User flows, wireframes, Sketch designs and prototypes were iteratively developed informed by guerilla usability testing. The first ideation and user flows were on paper. I simply wanted to design the basic core functionality of specific modules. I found that a storyboard approach was very helpful and easy to draw out and follow. Once a basic user flow was designed, the actual UI design followed. I continued with low fidelity wireframes for several reasons. First, I wanted to prevent users and stakeholders alike from thinking that the designs were final, which is to say permanent, or difficult to change or modify. Second, I wanted to encourage critique, modifications and even 'do-overs.' Lastly, I wanted to make sure that color, icons, or any other aspects of visual design did not bog down developers and visual designers. The wireframes focused on functionality, features, information architecture, navigation and interaction design.

 
 

   HTML Prototype

A basic HTML prototype* was created to demonstrate how the iPhone Content Editor would render in a browser and to further demonstrate the vision to developers and stakeholders.

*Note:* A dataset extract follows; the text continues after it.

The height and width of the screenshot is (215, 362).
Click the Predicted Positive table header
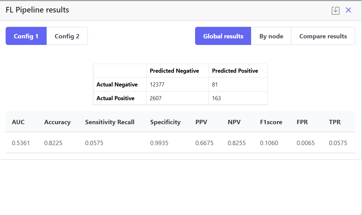point(235,71)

*Only one basic itiration of the design is shown in order to respect proprietary information and functionality. All logos and sports images used are for illustrative purposes; no profit is being made in their use on this site. Please contact me if you do not have access to the prototype.

   Documentation

Providing the team with the documented processes and steps to continue the design itirations we covered the following key flows and features:

  • New Navigation paradigm (Feature)
  • Single Card Creation w/ Onboarding (User Flow)
  • Multiple Cards Creation (User Flow)
  • Carousel Creation w/ Mutliple Cards Selected (User Flow)
  • Carousel Creation w/ Single Card Selected (User Flow)
  • Updating Splash Screens (User Flow)
  • Preview & Publish (Feature)
  • Theming CMS Platform (Feature)
  • iOS and Android device visualization toggle (Feature)
  • Tray mechanism for cards repository (Feature)
  • Simulation of content on multiple devices (Feature)
  • Onboarding experience (Feature)

In addition to the documentation and presentations provided to members of the team and CEO, I built a website TimelineJS complete with a table of contents and embedded links to local servers where access to the raw data as well as the data synthesis is available. I also included methodological explanations and references to both professional and academic sources for further reading. Lastly, I adumbrated future steps including the UX research and design framework to follow that I created out of existing models but tailored to YinzCam.

 
 

   Design Anthropology

As a Design Anthropologist, I documented organizational discoveries that affect workflows, employee interactions, office culture, and other aspects. Taking a Design Anthropology approach forced me to peel back the layers of YinzCam design culture delving deep into the company’s organizational structure in order to discover root causes. I decided to do this because I wanted to understand, document, and create meaningful and lasting solutions, as well as build a framework that would contribute to taking YinzCam to the next UX maturity level.